TYR and PHE influx into the brain

An rmANOVA on TYR influx rates indicated main effects of time (F[2.122, 144.270]=226.885; p<0.001) and group (F[3, 68]=11.191; p<0.001) and a significant time by group interaction (F[6.365, 144.270]=2.255; p=0.038). Bonferroni post hoc analyses indicated that only ATD showed significant difference from the other three treatment conditions, while no significant difference could be found between the three of them. With regard to TYR influx, the curve progression for all treatment conditions was overall comparable with a strong decrease in TYR influx during the first hour (see Fig. 1b).
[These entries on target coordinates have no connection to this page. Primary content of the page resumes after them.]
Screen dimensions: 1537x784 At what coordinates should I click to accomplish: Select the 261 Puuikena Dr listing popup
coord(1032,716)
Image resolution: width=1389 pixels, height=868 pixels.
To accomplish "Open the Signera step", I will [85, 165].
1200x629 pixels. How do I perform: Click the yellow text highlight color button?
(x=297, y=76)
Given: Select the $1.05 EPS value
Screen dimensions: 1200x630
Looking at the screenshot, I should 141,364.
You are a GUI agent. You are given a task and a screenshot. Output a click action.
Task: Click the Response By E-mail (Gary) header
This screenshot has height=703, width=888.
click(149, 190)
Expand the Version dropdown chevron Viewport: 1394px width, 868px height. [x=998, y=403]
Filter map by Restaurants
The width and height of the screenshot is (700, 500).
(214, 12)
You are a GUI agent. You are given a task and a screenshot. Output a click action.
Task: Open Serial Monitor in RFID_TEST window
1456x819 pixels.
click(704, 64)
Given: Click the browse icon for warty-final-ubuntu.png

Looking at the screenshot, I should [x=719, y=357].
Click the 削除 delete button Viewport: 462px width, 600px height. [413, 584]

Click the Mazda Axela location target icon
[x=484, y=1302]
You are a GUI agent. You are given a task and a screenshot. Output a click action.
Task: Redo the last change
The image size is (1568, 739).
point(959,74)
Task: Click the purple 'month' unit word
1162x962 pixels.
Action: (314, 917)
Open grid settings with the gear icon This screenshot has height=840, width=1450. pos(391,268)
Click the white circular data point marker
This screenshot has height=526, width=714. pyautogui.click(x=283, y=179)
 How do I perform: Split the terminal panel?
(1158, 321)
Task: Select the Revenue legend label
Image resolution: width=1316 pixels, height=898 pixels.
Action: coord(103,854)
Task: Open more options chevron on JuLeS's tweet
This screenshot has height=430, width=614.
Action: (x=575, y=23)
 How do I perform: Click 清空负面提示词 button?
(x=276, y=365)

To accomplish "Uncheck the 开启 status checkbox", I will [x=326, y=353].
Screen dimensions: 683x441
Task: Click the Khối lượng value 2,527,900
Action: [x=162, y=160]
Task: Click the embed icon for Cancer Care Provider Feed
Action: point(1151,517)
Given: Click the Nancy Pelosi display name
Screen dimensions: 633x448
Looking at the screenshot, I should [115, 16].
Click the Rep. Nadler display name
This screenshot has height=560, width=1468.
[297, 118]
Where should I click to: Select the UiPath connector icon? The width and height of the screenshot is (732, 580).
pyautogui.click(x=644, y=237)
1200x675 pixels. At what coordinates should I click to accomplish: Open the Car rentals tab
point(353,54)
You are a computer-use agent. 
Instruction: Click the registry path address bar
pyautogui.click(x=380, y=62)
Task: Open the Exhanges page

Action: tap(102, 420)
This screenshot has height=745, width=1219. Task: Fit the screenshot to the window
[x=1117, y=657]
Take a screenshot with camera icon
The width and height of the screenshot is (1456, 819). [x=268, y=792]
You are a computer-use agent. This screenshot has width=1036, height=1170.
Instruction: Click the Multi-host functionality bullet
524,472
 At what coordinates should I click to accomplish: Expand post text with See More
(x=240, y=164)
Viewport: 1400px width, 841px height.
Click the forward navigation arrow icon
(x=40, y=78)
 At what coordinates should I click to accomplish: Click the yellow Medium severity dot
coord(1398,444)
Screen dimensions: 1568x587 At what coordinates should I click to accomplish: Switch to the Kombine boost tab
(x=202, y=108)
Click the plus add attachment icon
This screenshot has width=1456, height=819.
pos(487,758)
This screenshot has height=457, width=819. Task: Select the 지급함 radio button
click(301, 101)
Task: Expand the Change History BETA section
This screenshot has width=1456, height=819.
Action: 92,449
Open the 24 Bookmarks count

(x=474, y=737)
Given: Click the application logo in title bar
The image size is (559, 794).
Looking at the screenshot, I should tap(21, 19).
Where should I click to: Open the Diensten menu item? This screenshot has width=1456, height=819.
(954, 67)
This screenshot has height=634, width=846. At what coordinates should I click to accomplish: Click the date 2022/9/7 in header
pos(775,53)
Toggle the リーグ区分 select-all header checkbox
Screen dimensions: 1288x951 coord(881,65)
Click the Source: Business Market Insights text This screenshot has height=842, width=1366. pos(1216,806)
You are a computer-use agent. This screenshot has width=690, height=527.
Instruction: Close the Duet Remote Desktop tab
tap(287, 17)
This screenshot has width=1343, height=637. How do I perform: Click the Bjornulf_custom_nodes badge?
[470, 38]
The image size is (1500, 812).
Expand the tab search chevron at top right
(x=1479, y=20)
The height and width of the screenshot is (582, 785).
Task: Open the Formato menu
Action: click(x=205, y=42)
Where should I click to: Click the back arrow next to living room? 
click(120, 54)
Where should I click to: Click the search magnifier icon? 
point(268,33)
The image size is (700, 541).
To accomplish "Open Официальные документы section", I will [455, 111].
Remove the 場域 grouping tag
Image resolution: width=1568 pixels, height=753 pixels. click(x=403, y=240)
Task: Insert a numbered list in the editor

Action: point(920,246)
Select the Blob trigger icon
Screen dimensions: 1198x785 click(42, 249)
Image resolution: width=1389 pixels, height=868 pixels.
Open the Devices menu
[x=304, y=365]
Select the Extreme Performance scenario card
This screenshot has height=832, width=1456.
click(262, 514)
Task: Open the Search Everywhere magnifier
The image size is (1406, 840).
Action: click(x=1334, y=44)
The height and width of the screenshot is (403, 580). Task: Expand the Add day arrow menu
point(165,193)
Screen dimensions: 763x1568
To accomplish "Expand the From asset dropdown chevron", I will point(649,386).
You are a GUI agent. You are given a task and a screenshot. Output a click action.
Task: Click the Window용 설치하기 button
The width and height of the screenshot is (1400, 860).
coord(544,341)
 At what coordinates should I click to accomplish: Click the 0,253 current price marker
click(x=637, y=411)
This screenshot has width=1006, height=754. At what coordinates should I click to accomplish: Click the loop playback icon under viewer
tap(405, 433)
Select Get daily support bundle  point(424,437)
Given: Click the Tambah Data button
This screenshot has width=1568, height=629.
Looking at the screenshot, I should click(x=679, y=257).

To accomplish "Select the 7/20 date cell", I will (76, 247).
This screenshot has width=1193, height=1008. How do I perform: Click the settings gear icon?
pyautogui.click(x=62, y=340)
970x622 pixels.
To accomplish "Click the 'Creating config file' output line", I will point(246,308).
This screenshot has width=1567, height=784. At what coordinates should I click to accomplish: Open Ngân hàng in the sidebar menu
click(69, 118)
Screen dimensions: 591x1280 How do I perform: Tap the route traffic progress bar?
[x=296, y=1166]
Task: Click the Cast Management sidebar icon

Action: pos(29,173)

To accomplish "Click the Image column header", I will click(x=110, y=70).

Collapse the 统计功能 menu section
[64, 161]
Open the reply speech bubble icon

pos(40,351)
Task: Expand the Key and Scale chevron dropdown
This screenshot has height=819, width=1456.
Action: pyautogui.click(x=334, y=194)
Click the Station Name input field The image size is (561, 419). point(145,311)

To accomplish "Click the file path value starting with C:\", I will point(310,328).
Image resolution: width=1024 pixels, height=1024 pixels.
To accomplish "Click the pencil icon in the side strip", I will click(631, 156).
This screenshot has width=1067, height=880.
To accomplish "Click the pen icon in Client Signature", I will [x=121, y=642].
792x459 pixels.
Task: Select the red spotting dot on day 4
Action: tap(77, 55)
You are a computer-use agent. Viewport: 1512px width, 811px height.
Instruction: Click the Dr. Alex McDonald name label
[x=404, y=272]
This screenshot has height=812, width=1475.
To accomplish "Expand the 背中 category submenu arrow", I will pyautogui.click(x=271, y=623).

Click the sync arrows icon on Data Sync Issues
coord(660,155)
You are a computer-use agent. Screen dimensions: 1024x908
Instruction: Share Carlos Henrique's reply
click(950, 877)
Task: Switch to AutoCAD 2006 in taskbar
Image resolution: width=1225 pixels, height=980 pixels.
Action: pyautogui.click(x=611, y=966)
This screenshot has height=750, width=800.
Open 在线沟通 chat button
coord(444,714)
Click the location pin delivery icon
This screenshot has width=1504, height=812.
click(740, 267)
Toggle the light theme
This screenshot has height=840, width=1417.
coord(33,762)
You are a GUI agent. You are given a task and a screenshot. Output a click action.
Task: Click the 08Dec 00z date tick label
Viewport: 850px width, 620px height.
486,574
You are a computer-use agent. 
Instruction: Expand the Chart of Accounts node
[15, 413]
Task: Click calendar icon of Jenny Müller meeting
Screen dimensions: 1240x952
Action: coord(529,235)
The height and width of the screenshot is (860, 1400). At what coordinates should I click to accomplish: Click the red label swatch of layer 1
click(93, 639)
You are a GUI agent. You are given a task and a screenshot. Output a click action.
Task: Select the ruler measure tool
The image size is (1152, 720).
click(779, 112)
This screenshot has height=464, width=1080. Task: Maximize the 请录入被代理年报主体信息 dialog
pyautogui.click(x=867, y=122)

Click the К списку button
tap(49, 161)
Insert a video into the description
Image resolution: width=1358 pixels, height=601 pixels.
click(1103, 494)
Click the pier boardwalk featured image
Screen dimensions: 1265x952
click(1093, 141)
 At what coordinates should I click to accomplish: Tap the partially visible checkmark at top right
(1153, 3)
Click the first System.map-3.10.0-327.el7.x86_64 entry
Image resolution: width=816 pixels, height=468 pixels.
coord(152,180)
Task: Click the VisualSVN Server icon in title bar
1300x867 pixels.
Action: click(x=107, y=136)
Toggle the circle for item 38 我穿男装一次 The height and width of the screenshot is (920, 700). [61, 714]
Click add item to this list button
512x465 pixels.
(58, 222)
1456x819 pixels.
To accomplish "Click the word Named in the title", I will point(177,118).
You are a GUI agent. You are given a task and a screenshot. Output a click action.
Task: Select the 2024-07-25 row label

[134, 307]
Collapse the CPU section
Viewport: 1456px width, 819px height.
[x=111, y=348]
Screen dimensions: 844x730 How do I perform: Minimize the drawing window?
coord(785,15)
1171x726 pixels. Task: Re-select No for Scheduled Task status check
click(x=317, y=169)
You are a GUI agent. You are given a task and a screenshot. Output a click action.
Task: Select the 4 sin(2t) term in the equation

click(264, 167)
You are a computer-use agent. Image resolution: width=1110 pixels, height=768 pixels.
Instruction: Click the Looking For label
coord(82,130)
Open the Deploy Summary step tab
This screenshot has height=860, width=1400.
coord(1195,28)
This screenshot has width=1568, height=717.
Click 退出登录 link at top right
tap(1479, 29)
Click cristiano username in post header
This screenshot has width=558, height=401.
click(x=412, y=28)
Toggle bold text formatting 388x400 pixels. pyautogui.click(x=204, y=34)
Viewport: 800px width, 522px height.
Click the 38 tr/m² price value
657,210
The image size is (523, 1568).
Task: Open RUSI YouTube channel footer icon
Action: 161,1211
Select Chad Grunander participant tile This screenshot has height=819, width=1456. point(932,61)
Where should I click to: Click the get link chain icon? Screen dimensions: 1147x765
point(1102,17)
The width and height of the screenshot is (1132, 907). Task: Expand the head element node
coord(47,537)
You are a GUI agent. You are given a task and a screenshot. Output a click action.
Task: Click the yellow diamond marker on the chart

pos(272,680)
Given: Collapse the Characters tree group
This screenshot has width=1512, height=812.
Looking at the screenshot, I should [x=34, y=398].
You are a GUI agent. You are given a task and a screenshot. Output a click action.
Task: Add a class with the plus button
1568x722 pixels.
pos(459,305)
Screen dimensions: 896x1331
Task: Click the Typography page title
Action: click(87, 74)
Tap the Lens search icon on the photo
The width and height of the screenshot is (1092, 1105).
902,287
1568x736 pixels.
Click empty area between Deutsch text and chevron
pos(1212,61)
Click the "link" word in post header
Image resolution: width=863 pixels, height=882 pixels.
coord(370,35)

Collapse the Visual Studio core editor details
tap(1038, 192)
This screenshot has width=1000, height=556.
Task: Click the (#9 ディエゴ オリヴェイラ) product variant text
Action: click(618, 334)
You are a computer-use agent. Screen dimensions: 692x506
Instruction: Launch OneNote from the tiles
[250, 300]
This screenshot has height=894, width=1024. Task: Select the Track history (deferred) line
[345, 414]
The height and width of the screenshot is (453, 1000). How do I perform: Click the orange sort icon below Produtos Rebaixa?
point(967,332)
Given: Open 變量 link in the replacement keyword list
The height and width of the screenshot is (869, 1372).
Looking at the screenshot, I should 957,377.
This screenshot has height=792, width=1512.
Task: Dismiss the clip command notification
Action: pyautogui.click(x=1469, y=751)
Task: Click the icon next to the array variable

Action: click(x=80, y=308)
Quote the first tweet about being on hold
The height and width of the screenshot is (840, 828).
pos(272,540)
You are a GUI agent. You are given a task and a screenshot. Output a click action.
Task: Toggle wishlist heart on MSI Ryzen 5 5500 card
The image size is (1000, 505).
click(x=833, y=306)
While TYR influx after ATD administration was maximally decreased by 48% of the baseline value, influx after ATDPHE/LEU displayed a decrease of 71%. Similar analyses for PHE influx values also showed main effects of time (F[3.849, 261.745]=204.575; p<0.001) and group (F[3, 68]=77.348; p<0.001) and a significant time by group interaction (F[11.548, 261.745]=2.255; p<0.001). Bonferroni post hoc analyses indicated significant differences between all groups, except of ATDPHE/LEU versus BALPHE/LEU that did not present any significant results. PHE influx curves for all groups can be found in Fig. 1c. For ATDPHE/LEU and BALPHE/LEU, PHE influx values showed an increase during the first 4 h, followed by only a small decrease until T6 (ATDPHE/LEU: maximum increase by 159% of baseline; BALPHE/LEU: maximum increase by 179% of baseline). In comparison, a much smaller increase of PHE influx appeared after ATD (maximum increase by 89% of baseline) and BAL (increase by 49% of baseline) administration.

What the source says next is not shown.